Mr Swinney used to freeze the council tax as part of what he called his “historic concordat” with local councils.

No longer. Council tax is now rising markedly. In addition, there is a power to tax workplace parking and, in prospect, a tourist tax. Each defended but each targeting cash which might otherwise bolster the economy.

The SNP used to favour Scotland undercutting England on corporation tax, given the chance. That was quietly shelved as were plans to scrap Air Passenger Duty in Scotland.

Again, both understandable, especially the air tax in these Green days. But also signals as to fiscal philosophy.

And then there is income tax.
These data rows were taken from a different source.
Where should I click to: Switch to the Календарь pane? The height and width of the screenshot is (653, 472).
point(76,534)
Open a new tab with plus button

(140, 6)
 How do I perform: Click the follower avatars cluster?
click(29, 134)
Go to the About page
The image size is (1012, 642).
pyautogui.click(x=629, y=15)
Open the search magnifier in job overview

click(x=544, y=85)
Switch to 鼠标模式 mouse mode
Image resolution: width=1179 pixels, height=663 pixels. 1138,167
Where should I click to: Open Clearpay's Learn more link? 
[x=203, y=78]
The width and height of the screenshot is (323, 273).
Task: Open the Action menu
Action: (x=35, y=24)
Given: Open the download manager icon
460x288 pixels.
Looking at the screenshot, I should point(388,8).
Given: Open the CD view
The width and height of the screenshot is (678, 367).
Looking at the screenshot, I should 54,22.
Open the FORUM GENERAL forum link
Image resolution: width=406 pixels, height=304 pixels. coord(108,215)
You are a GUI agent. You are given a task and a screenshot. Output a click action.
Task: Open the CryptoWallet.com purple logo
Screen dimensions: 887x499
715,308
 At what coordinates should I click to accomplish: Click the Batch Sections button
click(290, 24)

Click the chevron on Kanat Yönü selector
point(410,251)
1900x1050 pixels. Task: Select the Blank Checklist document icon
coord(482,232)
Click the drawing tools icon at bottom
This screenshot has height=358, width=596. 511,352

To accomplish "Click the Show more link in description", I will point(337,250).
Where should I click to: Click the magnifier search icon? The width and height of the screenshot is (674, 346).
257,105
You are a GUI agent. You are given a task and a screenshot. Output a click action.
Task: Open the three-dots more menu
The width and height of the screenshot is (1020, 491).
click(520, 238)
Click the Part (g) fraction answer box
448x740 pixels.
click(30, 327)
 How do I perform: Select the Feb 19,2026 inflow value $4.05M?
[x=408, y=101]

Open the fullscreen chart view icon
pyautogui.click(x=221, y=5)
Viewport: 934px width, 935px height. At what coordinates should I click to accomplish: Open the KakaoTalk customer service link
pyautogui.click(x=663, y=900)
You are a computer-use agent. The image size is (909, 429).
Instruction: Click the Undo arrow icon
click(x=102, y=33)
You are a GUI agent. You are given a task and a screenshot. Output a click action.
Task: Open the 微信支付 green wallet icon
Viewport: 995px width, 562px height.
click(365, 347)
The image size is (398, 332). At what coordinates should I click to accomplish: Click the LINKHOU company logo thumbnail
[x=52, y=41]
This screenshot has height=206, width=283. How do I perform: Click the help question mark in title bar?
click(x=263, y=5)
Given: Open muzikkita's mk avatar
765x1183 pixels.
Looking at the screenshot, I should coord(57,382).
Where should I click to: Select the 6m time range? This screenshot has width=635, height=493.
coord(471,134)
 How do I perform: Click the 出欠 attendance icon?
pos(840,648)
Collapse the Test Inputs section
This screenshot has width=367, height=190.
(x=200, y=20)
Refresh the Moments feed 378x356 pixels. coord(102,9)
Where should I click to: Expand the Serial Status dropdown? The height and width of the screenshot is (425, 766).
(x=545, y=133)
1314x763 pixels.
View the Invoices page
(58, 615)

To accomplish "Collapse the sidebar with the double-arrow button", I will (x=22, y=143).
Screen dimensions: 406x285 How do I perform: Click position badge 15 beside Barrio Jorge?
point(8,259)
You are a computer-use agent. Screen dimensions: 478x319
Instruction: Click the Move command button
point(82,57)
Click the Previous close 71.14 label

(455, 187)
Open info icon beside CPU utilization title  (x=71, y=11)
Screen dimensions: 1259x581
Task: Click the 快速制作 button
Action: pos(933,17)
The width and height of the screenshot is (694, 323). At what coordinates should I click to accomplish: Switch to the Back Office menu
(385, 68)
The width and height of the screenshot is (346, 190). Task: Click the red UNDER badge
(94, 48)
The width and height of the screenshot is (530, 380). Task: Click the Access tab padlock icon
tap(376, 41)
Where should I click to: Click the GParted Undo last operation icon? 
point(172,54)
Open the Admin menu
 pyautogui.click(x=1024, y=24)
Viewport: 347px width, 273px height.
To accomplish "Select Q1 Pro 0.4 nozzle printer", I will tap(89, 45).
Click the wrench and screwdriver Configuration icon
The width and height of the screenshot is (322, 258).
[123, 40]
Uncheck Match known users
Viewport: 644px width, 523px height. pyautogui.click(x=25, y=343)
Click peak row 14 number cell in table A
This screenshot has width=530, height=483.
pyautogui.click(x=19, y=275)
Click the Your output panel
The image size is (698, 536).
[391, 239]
Mr Yousaf says “tough decisions” lie ahead – and hints at the possibility of taxing acquired wealth as well as income.

He argues that those with the most money should pay the most in tax. First Minister, as you well know, they already do. The question is whether higher earners should pay disproportionately more.

I am quite certain that the FM does not need reminding of one point. But, just in case, his predecessor Nicola Sturgeon told the chamber, quietly and without bombast, that a strong society requires “a strong, sustainable economy.”

Hence, I believe, the faint but discernible note of uncertainty in Mr Yousaf’s statement this week.

He argued, highly effectively, that social provision such as enhanced childcare can bolster the economy by easing access to work. He was, he said, both “anti poverty and pro growth.”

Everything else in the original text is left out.